I hang up. I live in a world where in Texas, in the richest nation in mankind’s history, there are more than 450 people sitting on death row, waiting to be dispatched, and the governor of the state who allows this is George W. Bush who is the leading Republican candidate to be the next president. A world where farmers in Saskatchewan are shooting their piglets because hog prices are so low and, in the meantime, people in Russia are starving.

A world where in a democracy called Canada the voting is so rigged that the Liberal party in Quebec gets 43.7 per cent of the vote and only 48 seats while the Parti Québécois gets 42.7 per cent of the vote and 75 seats. Where Toronto city council, because it can’t find a way to stop filthy, ragtag squeegee thugs from bothering motorists, wants to spend $250,000 to rehabilitate them and house them and wipe their noses.

A world where the president of the most powerful nation on earth is regularly serviced by a young woman near the age of his own daughter, in a cubicle off the Oral Office within earshot of his secretary, and then for months goes on television to tell the American people that what he was doing was not really sex. A world where impresario Garth Drabinsky, who was paid $13,000 (U.S.) a week by his Livent theatre empire that is now in bankruptcy, has just authorized a circular letter sent to near-strangers asking for donations of $100,000 to help pay his legal bills.

It’s a world where the CBC, that great bastion of free speech and human rights, has given reporter Terry Milewski a further suspension of 15 days because he actually wrote with his own little hands a letter to The Globe and Mail setting out his case. Where the United States, which supported Gen. Augusto Pinochet in the coup that overthrew and led to the death of the democratically elected Marxist Salvador Allende, now applies diplo-

matic muscle hoping to stop his extradition from Britain to Spain.

Where the Conservative Party of Canada, to revive itself, chooses as its new, fresh blood leader the chap who, two decades ago, committed political suicide while leading it. Where the brilliant businessmen and politicians who arranged to have the taxpayers build Toronto’s SkyDome now find it bankrupt and futureless since, only now realized, it is too small to host either the Olympic Games or a National Football League franchise.

A world where Time magazine, in choosing the 20 “most influential builders and titans” of the century (19 of them American)

includes gangster Lucky Luciano because while he “created something horrible, it worked well.” Where teachers strike in Ontario for better working conditions and nurses strike in British Columbia for more money, while Mike Piazza of the New York Mets signs for $91 million (U.S.) over seven years and Randy Johnson, who works only every fifth day in a six-month year, signs for $52 million (U.S.) over four years with the Arizona Diamondbacks.

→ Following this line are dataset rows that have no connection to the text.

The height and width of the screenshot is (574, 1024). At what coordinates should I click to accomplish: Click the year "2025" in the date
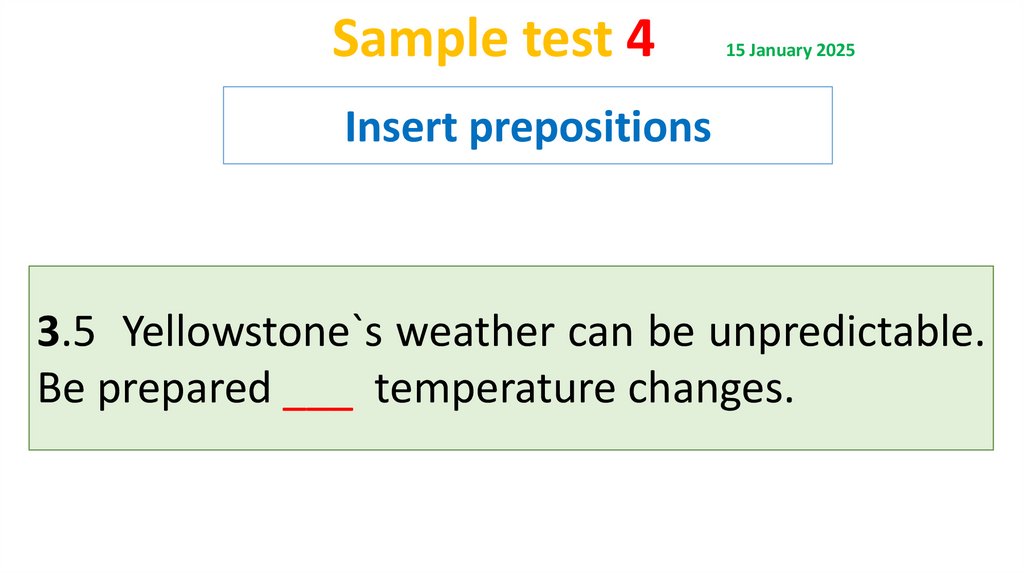(836, 50)
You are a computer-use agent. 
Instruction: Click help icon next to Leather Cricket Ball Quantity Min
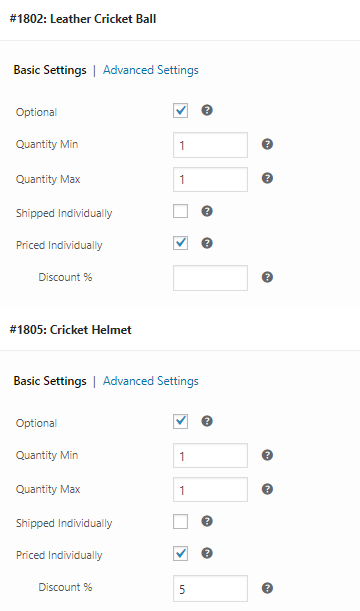pos(267,144)
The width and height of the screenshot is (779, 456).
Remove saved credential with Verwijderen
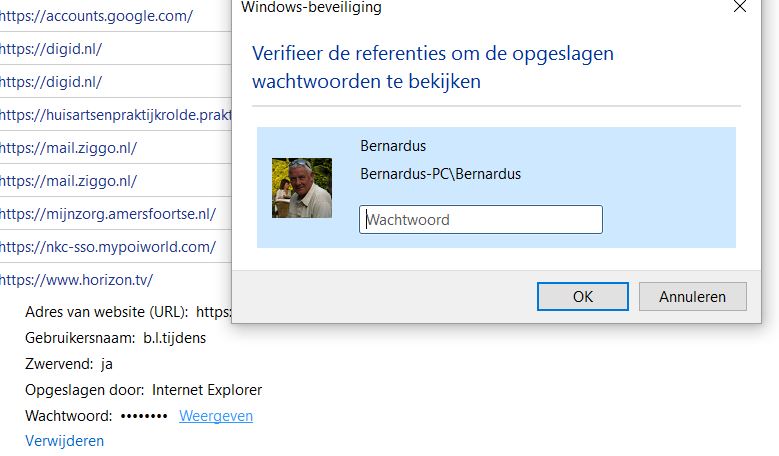click(64, 441)
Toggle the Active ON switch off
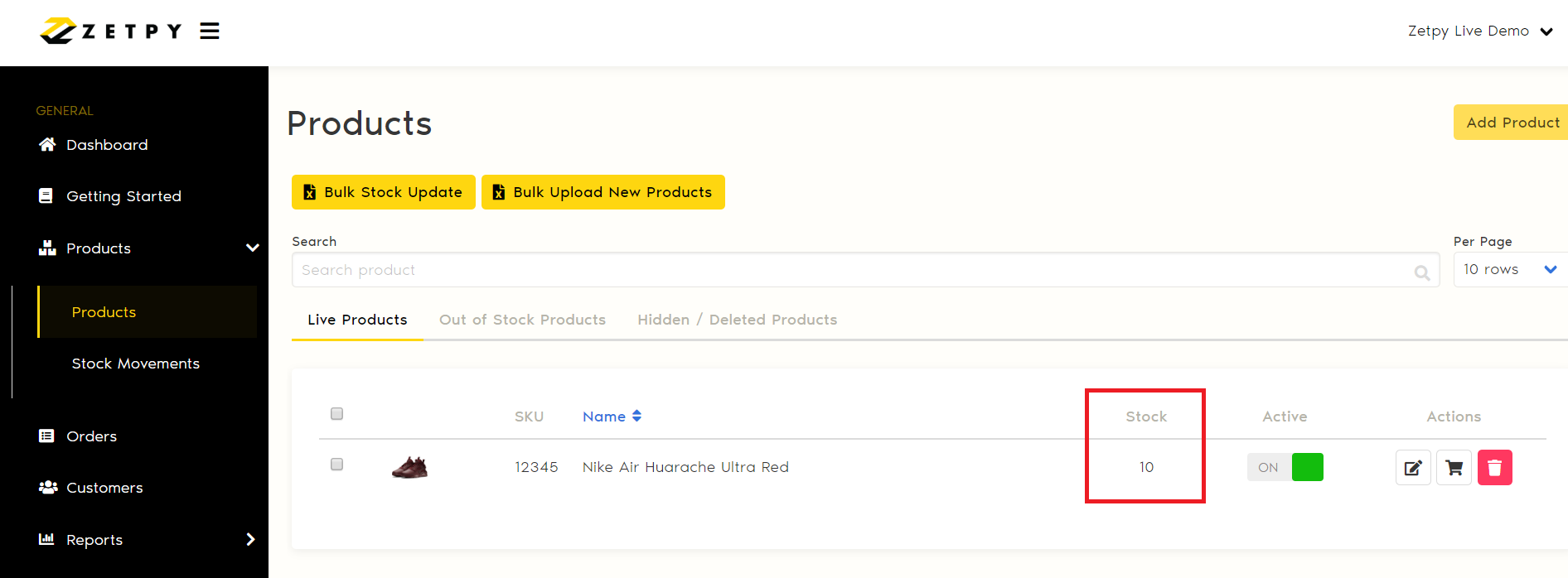The width and height of the screenshot is (1568, 578). point(1285,467)
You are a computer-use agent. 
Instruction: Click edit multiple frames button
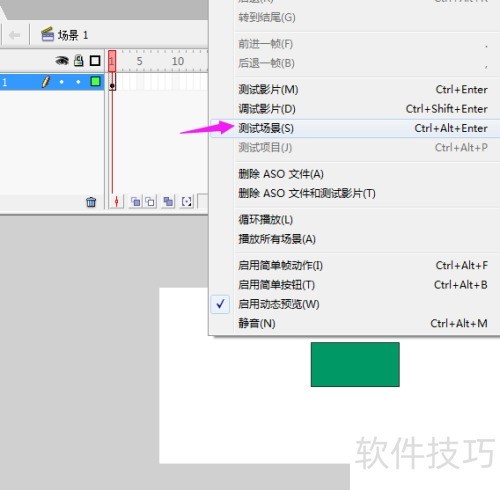168,202
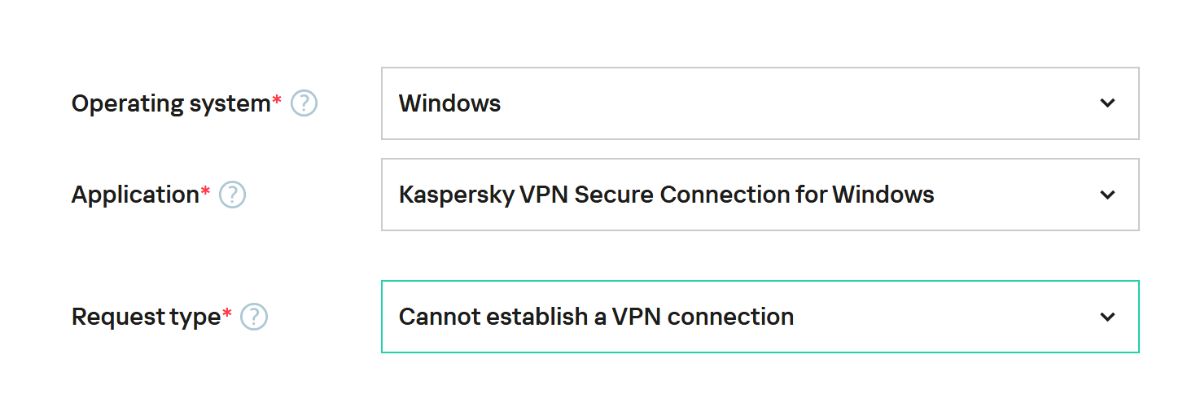Select the Windows value in the combo box
The width and height of the screenshot is (1200, 407).
click(450, 103)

Where the World Bank now says the decision by the International Monetary Fund and the United States treasury last year to urge Asian countries to push their interest rates soaring was a crucial blunder that only worsened the world financial crisis and, as a result, nearly half the world’s population will experience a recession next year. And some 26 per cent of Canadian banks’ international commercial loan exposure is in Latin America, where wheelhorse Brazil is in the biggest danger.

In the meantime, the geniuses who have become billionaires by building computers apparently couldn’t figure out that a century comes to an end eventually and the 2000 millennium bug problem so frightens those in charge that the RCMP and police forces have cancelled all vacations until March in fear of civic unrest when all the elevators stop and the planes won’t fly and your car won’t start.

This is the same world where two-dozen Canadian scientists have discovered that Ottawa bureaucrats, who let the cod fishery collapse, now ignore the evidence that the Newfoundland seal hunt kills 40 per cent more seals than are actually caught and “processed” by hunters.

While, in Mexico it is found that Citibank of New York allowed a special unit for wealthy clients to move $ 100 million secretly out of the country for Raul Salinas de Gortari, brother of the former president. The $100 million—in addition to a further $114 million that Swiss authorities have confiscated—was protection money paid by drug traffickers. The wealthy former president, Carlos Salinas, is presently, we believe, in exile in Ireland, after hiding out for some time in Montreal, obviously with full knowledge of our lovely Ottawa government.

And some lady on Saturday afternoon is bothering me about whether a junk-mail guy is doing his job, and will be sacked if I rat on him?